How to complete this task: Give back all of the records exactly.

(Dataset content begins)

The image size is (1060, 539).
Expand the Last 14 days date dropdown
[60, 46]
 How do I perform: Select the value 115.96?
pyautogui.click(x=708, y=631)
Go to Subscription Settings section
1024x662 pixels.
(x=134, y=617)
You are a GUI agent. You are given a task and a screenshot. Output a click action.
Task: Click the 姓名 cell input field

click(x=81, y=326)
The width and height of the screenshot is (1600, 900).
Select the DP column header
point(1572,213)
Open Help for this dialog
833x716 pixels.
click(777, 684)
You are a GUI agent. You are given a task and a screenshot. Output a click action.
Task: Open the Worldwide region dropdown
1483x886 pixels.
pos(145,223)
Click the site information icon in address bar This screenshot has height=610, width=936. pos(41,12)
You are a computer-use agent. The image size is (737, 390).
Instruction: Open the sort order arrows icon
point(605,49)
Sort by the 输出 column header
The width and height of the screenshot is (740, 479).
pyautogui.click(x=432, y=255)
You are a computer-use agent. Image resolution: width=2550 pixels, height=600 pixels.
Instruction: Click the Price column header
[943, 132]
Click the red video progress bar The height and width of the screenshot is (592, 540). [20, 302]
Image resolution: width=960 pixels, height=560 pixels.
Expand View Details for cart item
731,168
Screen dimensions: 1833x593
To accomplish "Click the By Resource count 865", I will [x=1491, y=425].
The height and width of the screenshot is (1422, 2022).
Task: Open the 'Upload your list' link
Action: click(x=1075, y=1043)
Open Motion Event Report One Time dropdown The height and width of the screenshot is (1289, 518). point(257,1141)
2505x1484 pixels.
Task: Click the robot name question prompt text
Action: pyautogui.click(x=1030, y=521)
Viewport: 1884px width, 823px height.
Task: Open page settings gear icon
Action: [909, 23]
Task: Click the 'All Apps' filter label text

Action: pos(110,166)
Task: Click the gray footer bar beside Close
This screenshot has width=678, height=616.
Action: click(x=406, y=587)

(Dataset content ends)

Answer to the exercise:
The image size is (1060, 539).
Expand the Last 14 days date dropdown
[60, 46]
 How do I perform: Select the value 115.96?
pyautogui.click(x=708, y=631)
Go to Subscription Settings section
1024x662 pixels.
(x=134, y=617)
You are a GUI agent. You are given a task and a screenshot. Output a click action.
Task: Click the 姓名 cell input field

click(x=81, y=326)
The width and height of the screenshot is (1600, 900).
Select the DP column header
point(1572,213)
Open Help for this dialog
833x716 pixels.
click(777, 684)
You are a GUI agent. You are given a task and a screenshot. Output a click action.
Task: Open the Worldwide region dropdown
1483x886 pixels.
pos(145,223)
Click the site information icon in address bar This screenshot has height=610, width=936. pos(41,12)
You are a computer-use agent. The image size is (737, 390).
Instruction: Open the sort order arrows icon
point(605,49)
Sort by the 输出 column header
The width and height of the screenshot is (740, 479).
pyautogui.click(x=432, y=255)
You are a computer-use agent. Image resolution: width=2550 pixels, height=600 pixels.
Instruction: Click the Price column header
[943, 132]
Click the red video progress bar The height and width of the screenshot is (592, 540). [20, 302]
Image resolution: width=960 pixels, height=560 pixels.
Expand View Details for cart item
731,168
Screen dimensions: 1833x593
To accomplish "Click the By Resource count 865", I will [x=1491, y=425].
The height and width of the screenshot is (1422, 2022).
Task: Open the 'Upload your list' link
Action: click(x=1075, y=1043)
Open Motion Event Report One Time dropdown The height and width of the screenshot is (1289, 518). point(257,1141)
2505x1484 pixels.
Task: Click the robot name question prompt text
Action: pyautogui.click(x=1030, y=521)
Viewport: 1884px width, 823px height.
Task: Open page settings gear icon
Action: [909, 23]
Task: Click the 'All Apps' filter label text

Action: pos(110,166)
Task: Click the gray footer bar beside Close
This screenshot has width=678, height=616.
Action: click(x=406, y=587)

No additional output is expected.